Today is the 70th anniversary of the German army’s surrender to Allied forces in World War II, and to commemorate the occasion, there will be massive formations of war-era planes flying over the Potomac River.
At 12:10 p.m., dozens of planes of different models that were used during World War II will pass over the Lincoln Memorial, then fly over Independence Avenue before turning back up the Potomac River and leaving the area.
The planes — which have come to the area from all over the country — take off from airports in Culpeper and Manassas, Va., join together outside Leesburg and fly almost 50 miles toward D.C. While they’re flying, they will make formations from signature moments of the War, including the Doolittle Raid, Pearl Harbor and the Battle of Midway.

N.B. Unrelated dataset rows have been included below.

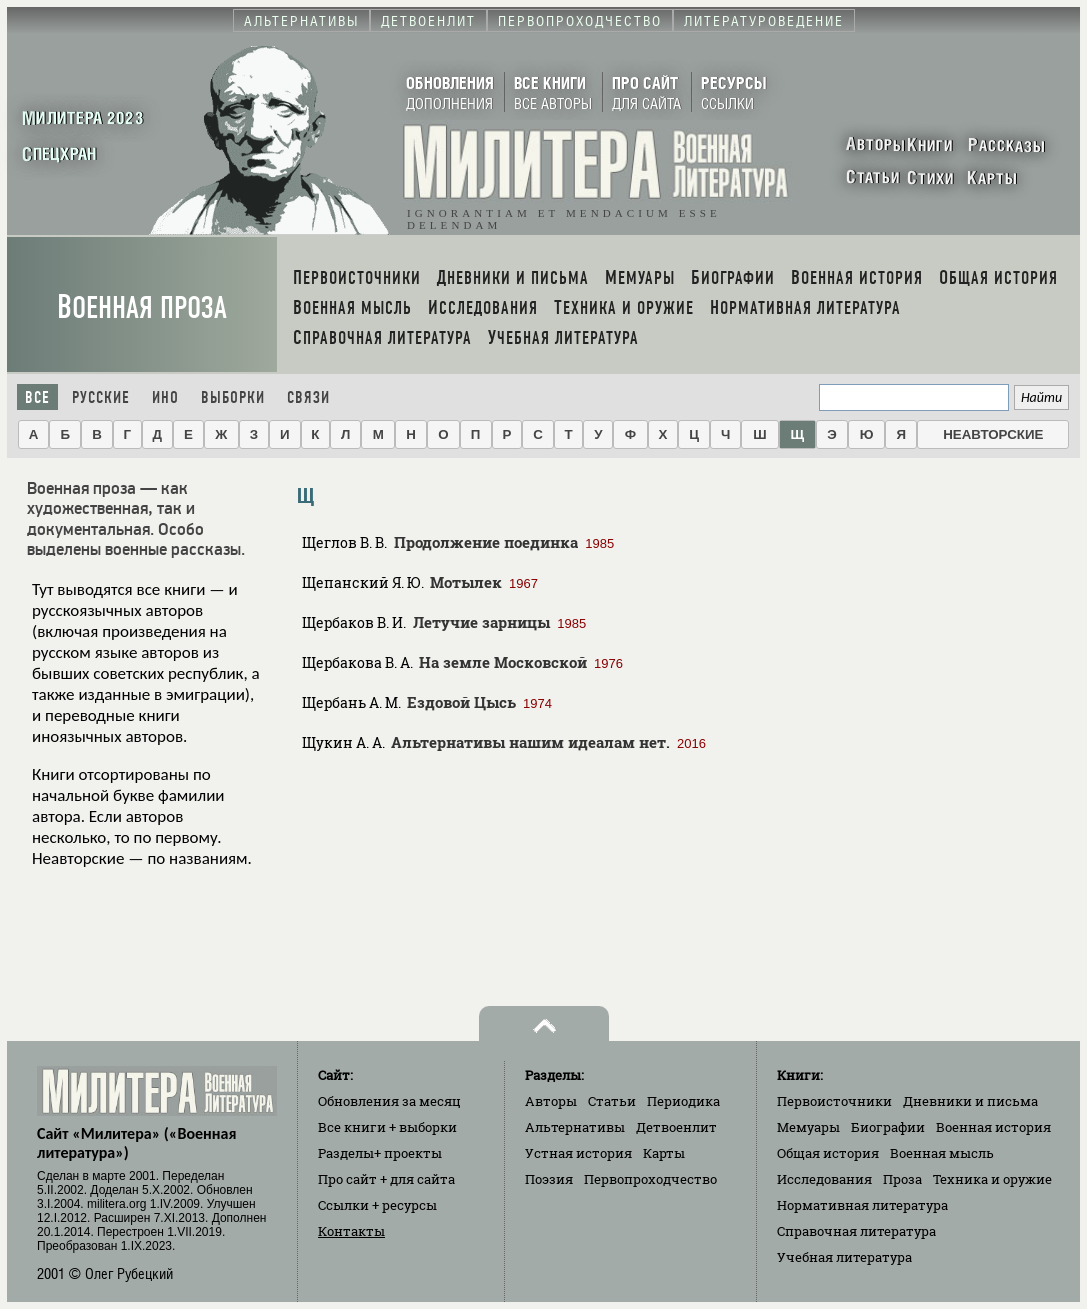 The width and height of the screenshot is (1087, 1309). Describe the element at coordinates (101, 397) in the screenshot. I see `Русские` at that location.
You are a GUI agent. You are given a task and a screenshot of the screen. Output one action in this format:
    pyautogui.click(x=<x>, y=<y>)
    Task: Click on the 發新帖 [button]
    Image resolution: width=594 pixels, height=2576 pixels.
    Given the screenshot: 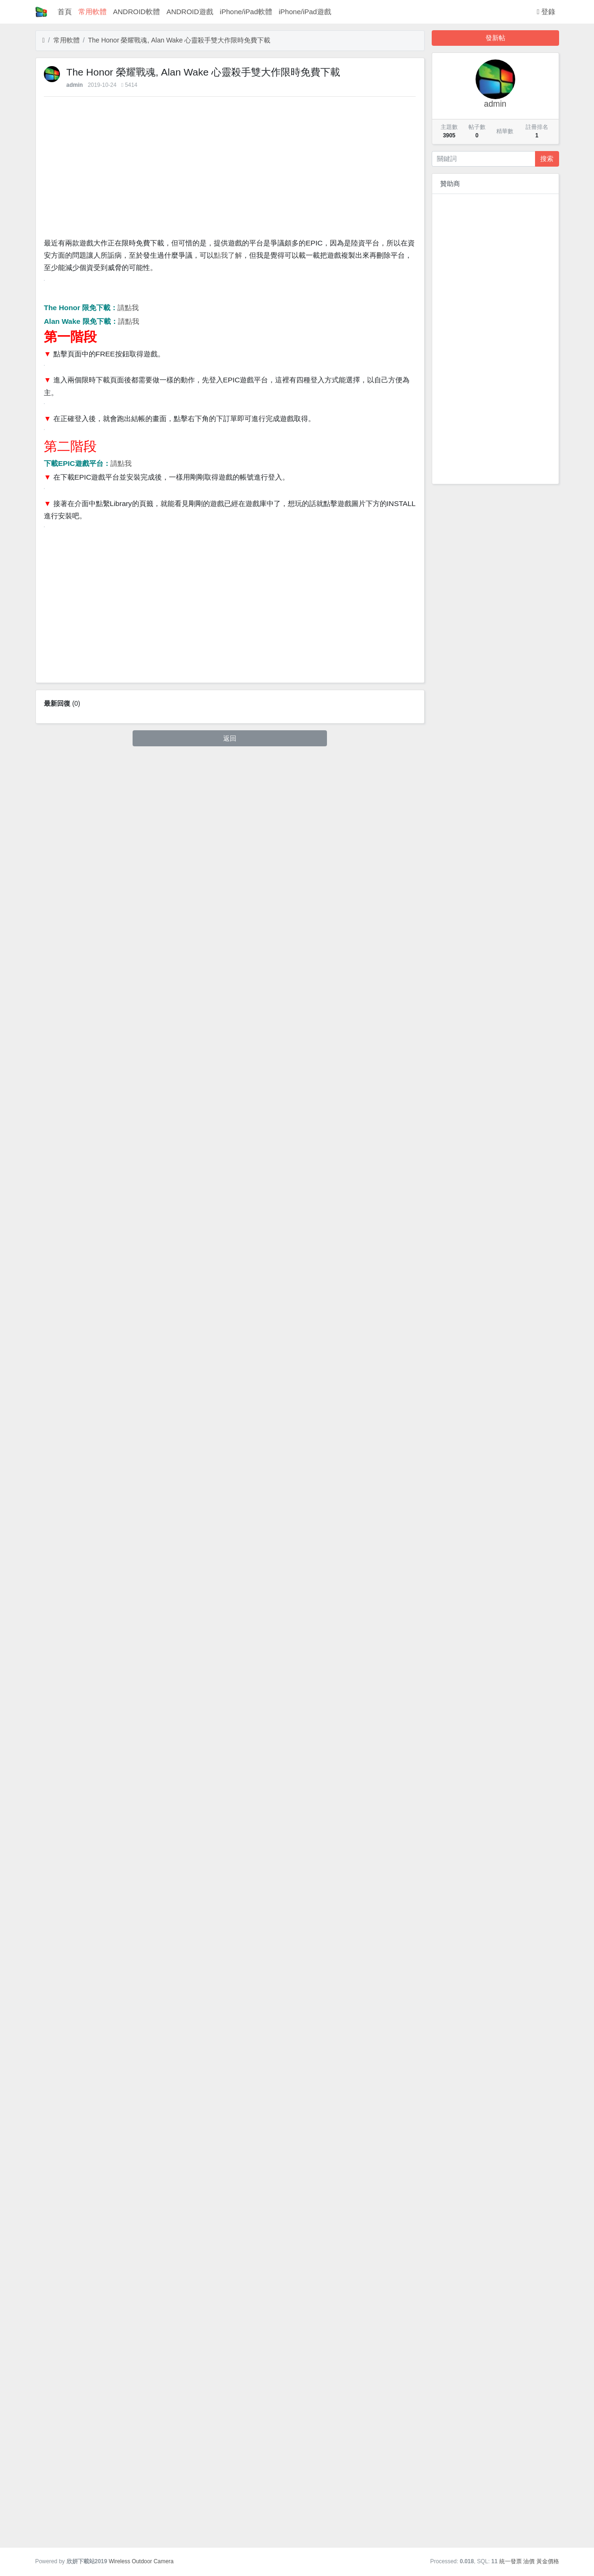 What is the action you would take?
    pyautogui.click(x=495, y=38)
    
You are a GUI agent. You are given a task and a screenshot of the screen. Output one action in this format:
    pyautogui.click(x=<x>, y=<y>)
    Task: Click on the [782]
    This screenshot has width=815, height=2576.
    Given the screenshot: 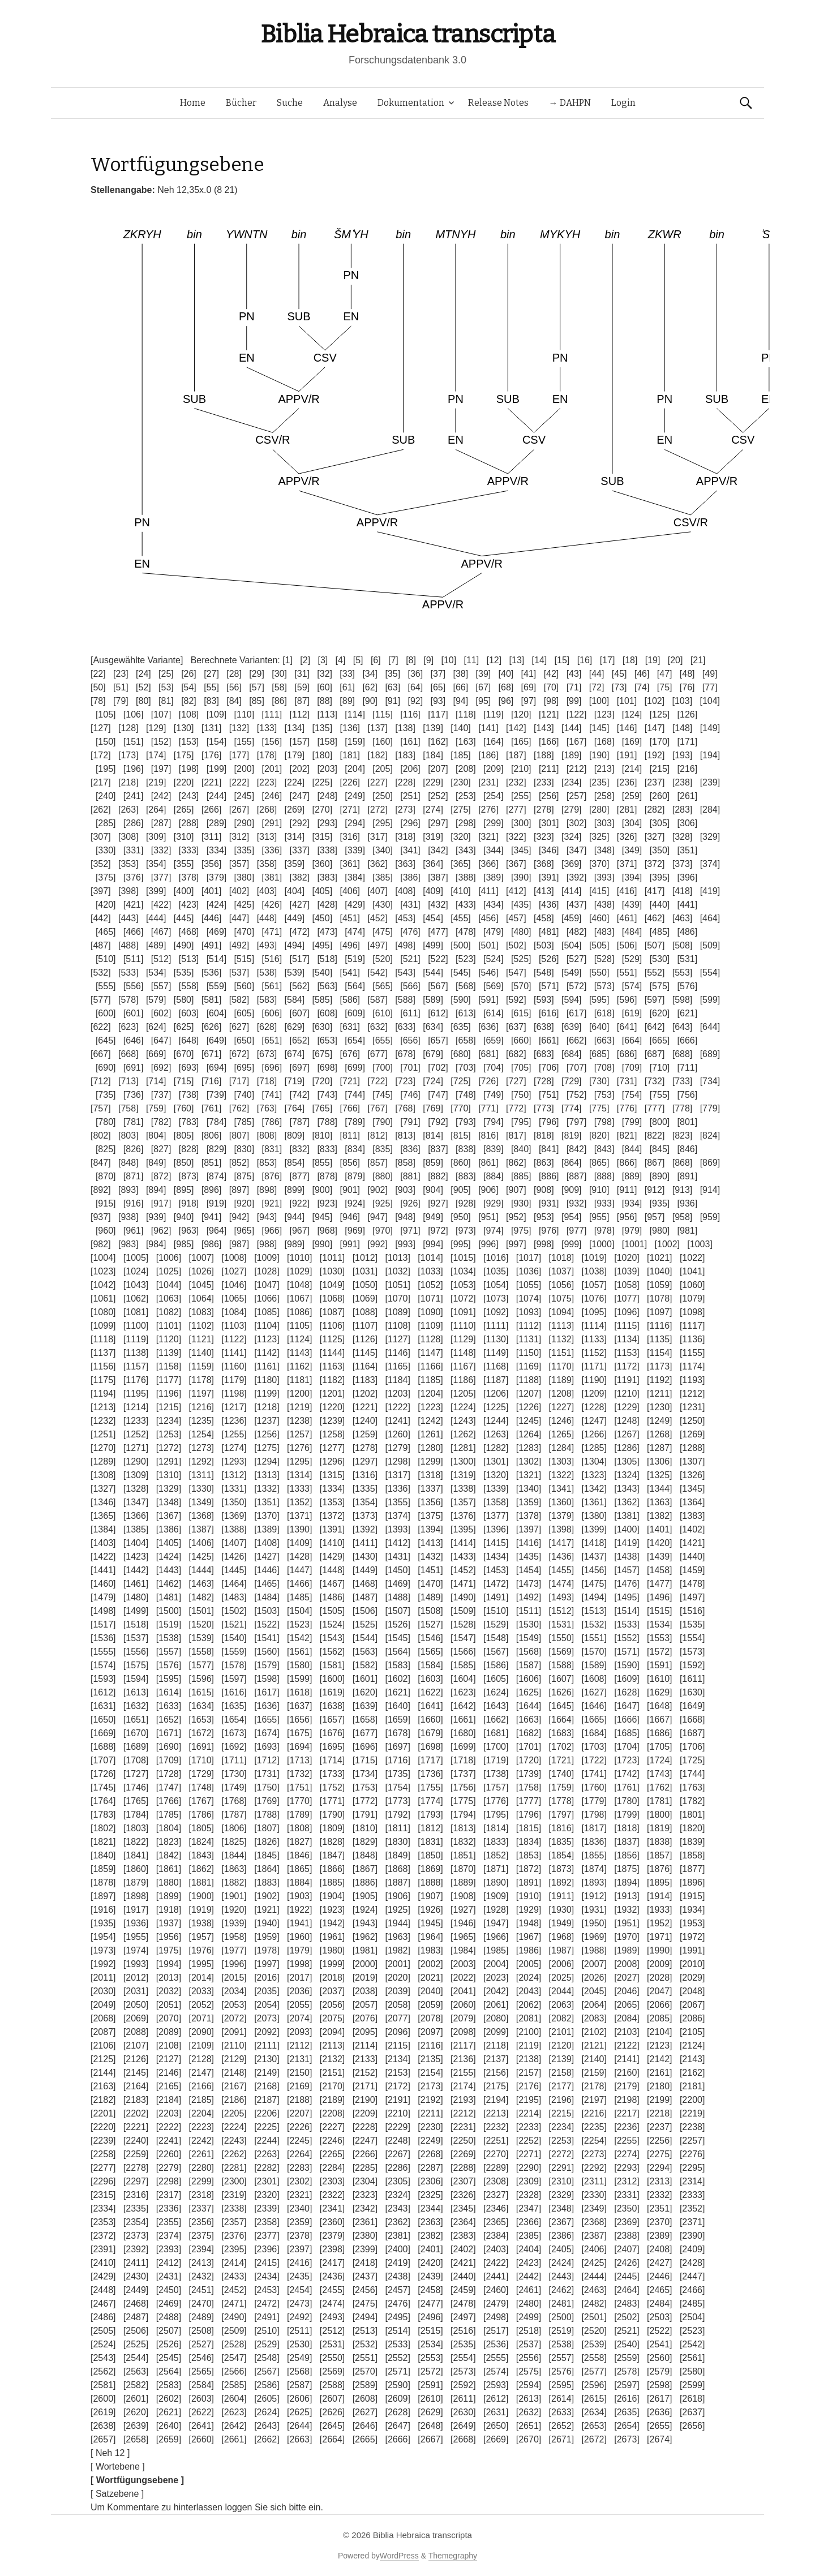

The planes were brought together by a nonprofit called the Arsenal of Democracy, backed by the Commemorative Air Force. Among the different models flying will be the North American B-25 Mitchell (pictured), P-40 Warhawk, P-63 Kingcobra, P-38 Lightning, P-51 Mustang and P-47 Thunderbolt.
Also included: the only B-29 Superfortress still flying, the same type of plane that dropped the atomic bombs on Japan. Overall, the flyover organizers said more than two dozen different types of planes will participate.
“Never before has such a collection of WWII aircraft been assembled at one location, to honor the large assemblage of veterans gathered at the WWII Memorial for a ceremony,” the flyover’s website reads.
The planes will be clearly visible from Arlington, so those hoping to see them arrive from the northwest should be outside, looking up, at just after noon. The flyover is expected to last about an hour, according to the Washington Post, during which time flights from DCA will be grounded.